WORK TO COMPLETE: Line by line, retype the data exactly as it is given.

(Stored data entries)
####

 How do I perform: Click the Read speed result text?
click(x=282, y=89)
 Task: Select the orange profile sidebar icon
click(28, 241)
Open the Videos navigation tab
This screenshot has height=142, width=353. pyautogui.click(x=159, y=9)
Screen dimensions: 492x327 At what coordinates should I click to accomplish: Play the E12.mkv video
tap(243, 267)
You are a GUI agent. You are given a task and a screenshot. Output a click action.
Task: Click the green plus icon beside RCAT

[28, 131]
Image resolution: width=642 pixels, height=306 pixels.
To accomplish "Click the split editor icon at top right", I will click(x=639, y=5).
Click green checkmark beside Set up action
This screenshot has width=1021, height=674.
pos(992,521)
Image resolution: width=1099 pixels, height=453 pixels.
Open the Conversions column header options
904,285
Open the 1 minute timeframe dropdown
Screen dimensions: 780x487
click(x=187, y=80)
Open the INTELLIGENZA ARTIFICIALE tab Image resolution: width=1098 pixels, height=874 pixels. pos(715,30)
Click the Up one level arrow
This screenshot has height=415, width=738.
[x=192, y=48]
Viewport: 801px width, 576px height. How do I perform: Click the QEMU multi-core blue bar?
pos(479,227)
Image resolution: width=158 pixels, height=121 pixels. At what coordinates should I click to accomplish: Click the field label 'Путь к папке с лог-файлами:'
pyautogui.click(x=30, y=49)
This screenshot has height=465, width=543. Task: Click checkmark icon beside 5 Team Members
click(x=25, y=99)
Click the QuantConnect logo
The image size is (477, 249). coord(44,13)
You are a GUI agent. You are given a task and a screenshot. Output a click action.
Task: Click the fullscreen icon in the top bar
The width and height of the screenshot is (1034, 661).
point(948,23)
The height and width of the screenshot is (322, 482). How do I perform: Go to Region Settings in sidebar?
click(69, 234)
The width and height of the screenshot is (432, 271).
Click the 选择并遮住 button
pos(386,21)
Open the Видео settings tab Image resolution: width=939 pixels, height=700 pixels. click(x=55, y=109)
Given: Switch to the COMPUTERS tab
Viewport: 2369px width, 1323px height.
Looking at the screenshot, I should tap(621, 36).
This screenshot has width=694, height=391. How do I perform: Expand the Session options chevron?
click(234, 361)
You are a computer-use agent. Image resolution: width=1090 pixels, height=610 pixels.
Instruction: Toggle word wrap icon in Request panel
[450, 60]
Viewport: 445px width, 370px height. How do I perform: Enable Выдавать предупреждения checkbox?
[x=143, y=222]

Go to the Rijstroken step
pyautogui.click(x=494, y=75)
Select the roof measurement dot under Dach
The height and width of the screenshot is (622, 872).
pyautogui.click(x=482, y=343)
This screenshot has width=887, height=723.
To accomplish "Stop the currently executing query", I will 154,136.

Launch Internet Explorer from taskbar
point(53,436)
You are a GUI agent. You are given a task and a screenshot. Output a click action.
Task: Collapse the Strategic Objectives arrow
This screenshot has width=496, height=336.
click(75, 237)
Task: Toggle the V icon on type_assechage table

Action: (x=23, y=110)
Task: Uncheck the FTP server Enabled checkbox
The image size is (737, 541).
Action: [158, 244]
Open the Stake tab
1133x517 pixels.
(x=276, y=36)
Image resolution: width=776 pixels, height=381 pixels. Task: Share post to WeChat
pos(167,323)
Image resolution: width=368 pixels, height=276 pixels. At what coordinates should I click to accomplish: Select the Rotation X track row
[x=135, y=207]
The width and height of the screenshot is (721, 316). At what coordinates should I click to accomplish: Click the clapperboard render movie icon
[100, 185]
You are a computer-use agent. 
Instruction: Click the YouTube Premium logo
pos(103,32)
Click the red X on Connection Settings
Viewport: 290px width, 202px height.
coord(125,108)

####

OUTPUT OF THE EXERCISE:
 How do I perform: Click the Read speed result text?
click(x=282, y=89)
 Task: Select the orange profile sidebar icon
click(28, 241)
Open the Videos navigation tab
This screenshot has height=142, width=353. pyautogui.click(x=159, y=9)
Screen dimensions: 492x327 At what coordinates should I click to accomplish: Play the E12.mkv video
tap(243, 267)
You are a GUI agent. You are given a task and a screenshot. Output a click action.
Task: Click the green plus icon beside RCAT

[28, 131]
Image resolution: width=642 pixels, height=306 pixels.
To accomplish "Click the split editor icon at top right", I will click(x=639, y=5).
Click green checkmark beside Set up action
This screenshot has width=1021, height=674.
pos(992,521)
Image resolution: width=1099 pixels, height=453 pixels.
Open the Conversions column header options
904,285
Open the 1 minute timeframe dropdown
Screen dimensions: 780x487
click(x=187, y=80)
Open the INTELLIGENZA ARTIFICIALE tab Image resolution: width=1098 pixels, height=874 pixels. pos(715,30)
Click the Up one level arrow
This screenshot has height=415, width=738.
[x=192, y=48]
Viewport: 801px width, 576px height. How do I perform: Click the QEMU multi-core blue bar?
pos(479,227)
Image resolution: width=158 pixels, height=121 pixels. At what coordinates should I click to accomplish: Click the field label 'Путь к папке с лог-файлами:'
pyautogui.click(x=30, y=49)
This screenshot has height=465, width=543. Task: Click checkmark icon beside 5 Team Members
click(x=25, y=99)
Click the QuantConnect logo
The image size is (477, 249). coord(44,13)
You are a GUI agent. You are given a task and a screenshot. Output a click action.
Task: Click the fullscreen icon in the top bar
The width and height of the screenshot is (1034, 661).
point(948,23)
The height and width of the screenshot is (322, 482). How do I perform: Go to Region Settings in sidebar?
click(69, 234)
The width and height of the screenshot is (432, 271).
Click the 选择并遮住 button
pos(386,21)
Open the Видео settings tab Image resolution: width=939 pixels, height=700 pixels. click(x=55, y=109)
Given: Switch to the COMPUTERS tab
Viewport: 2369px width, 1323px height.
Looking at the screenshot, I should tap(621, 36).
This screenshot has width=694, height=391. How do I perform: Expand the Session options chevron?
click(234, 361)
You are a computer-use agent. Image resolution: width=1090 pixels, height=610 pixels.
Instruction: Toggle word wrap icon in Request panel
[450, 60]
Viewport: 445px width, 370px height. How do I perform: Enable Выдавать предупреждения checkbox?
[x=143, y=222]

Go to the Rijstroken step
pyautogui.click(x=494, y=75)
Select the roof measurement dot under Dach
The height and width of the screenshot is (622, 872).
pyautogui.click(x=482, y=343)
This screenshot has width=887, height=723.
To accomplish "Stop the currently executing query", I will 154,136.

Launch Internet Explorer from taskbar
point(53,436)
You are a GUI agent. You are given a task and a screenshot. Output a click action.
Task: Collapse the Strategic Objectives arrow
This screenshot has width=496, height=336.
click(75, 237)
Task: Toggle the V icon on type_assechage table

Action: (x=23, y=110)
Task: Uncheck the FTP server Enabled checkbox
The image size is (737, 541).
Action: [158, 244]
Open the Stake tab
1133x517 pixels.
(x=276, y=36)
Image resolution: width=776 pixels, height=381 pixels. Task: Share post to WeChat
pos(167,323)
Image resolution: width=368 pixels, height=276 pixels. At what coordinates should I click to accomplish: Select the Rotation X track row
[x=135, y=207]
The width and height of the screenshot is (721, 316). At what coordinates should I click to accomplish: Click the clapperboard render movie icon
[100, 185]
You are a computer-use agent. 
Instruction: Click the YouTube Premium logo
pos(103,32)
Click the red X on Connection Settings
Viewport: 290px width, 202px height.
coord(125,108)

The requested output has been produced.